GOAL OF THE EXERCISE. Repeat word for word everything in the data below, from the line containing "Select the Translate manipulator arrow icon" down to the end of the data, both ends included. Omit the pictures from your answer.

Data on locating words and elements:
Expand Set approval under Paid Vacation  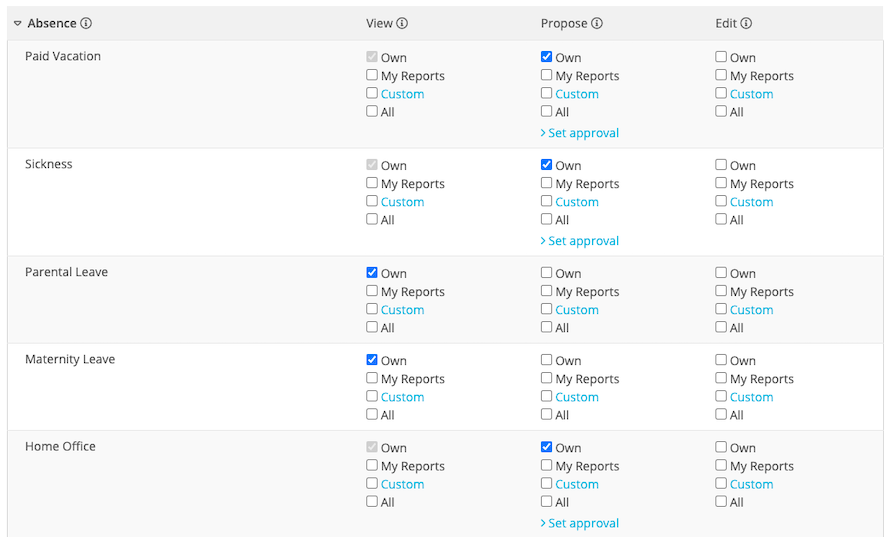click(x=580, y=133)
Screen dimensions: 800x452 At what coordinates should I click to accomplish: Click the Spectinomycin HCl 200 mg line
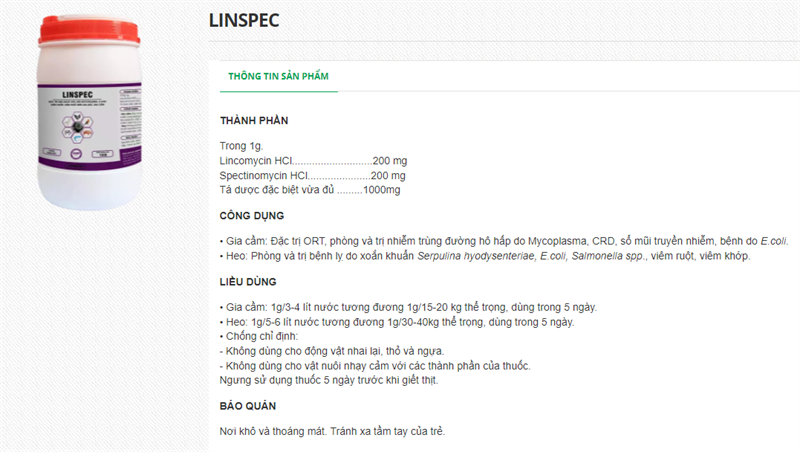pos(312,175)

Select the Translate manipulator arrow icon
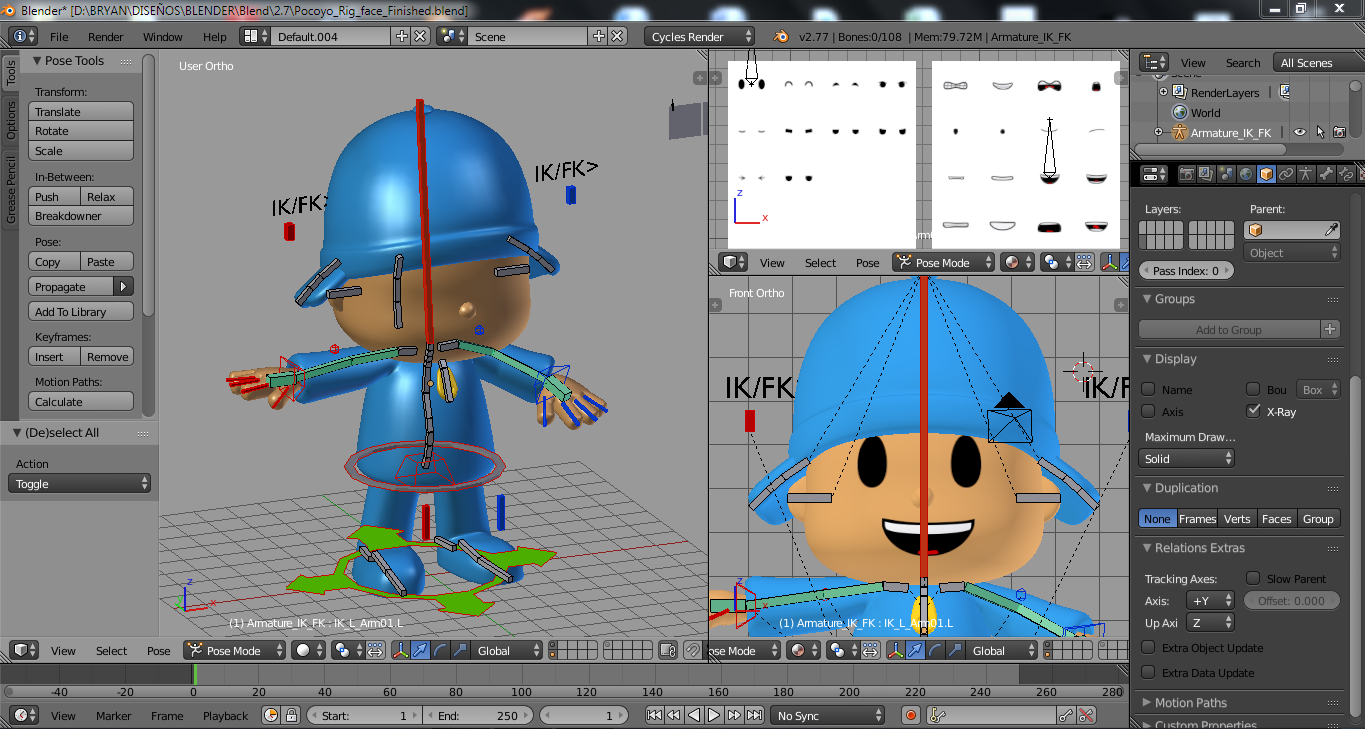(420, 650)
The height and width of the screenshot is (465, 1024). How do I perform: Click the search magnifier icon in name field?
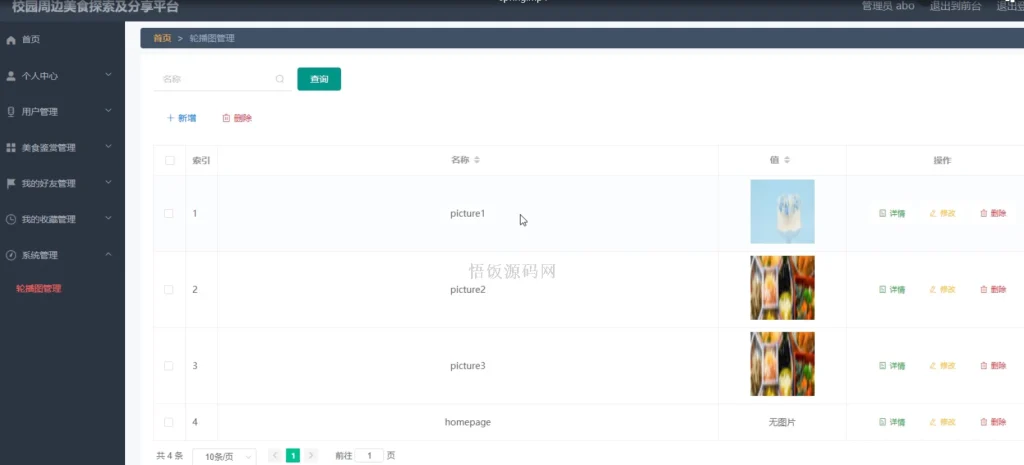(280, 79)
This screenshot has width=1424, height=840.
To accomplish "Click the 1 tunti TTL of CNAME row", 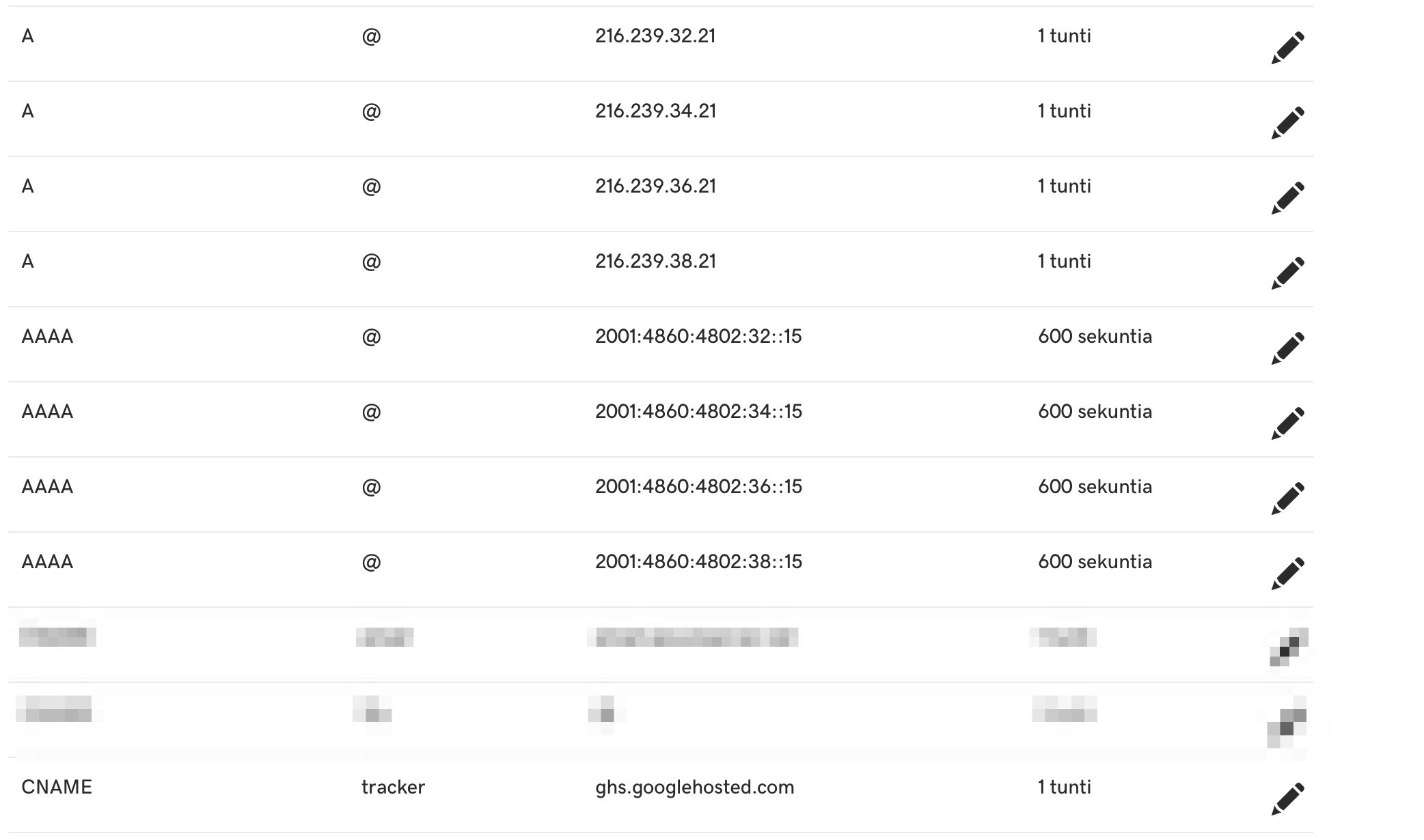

RESPONSE TO THE EXERCISE.
Select the Translate manipulator arrow icon
(420, 650)
The height and width of the screenshot is (465, 1024). How do I perform: Click the search magnifier icon in name field?
(280, 79)
This screenshot has width=1424, height=840.
To accomplish "Click the 1 tunti TTL of CNAME row", 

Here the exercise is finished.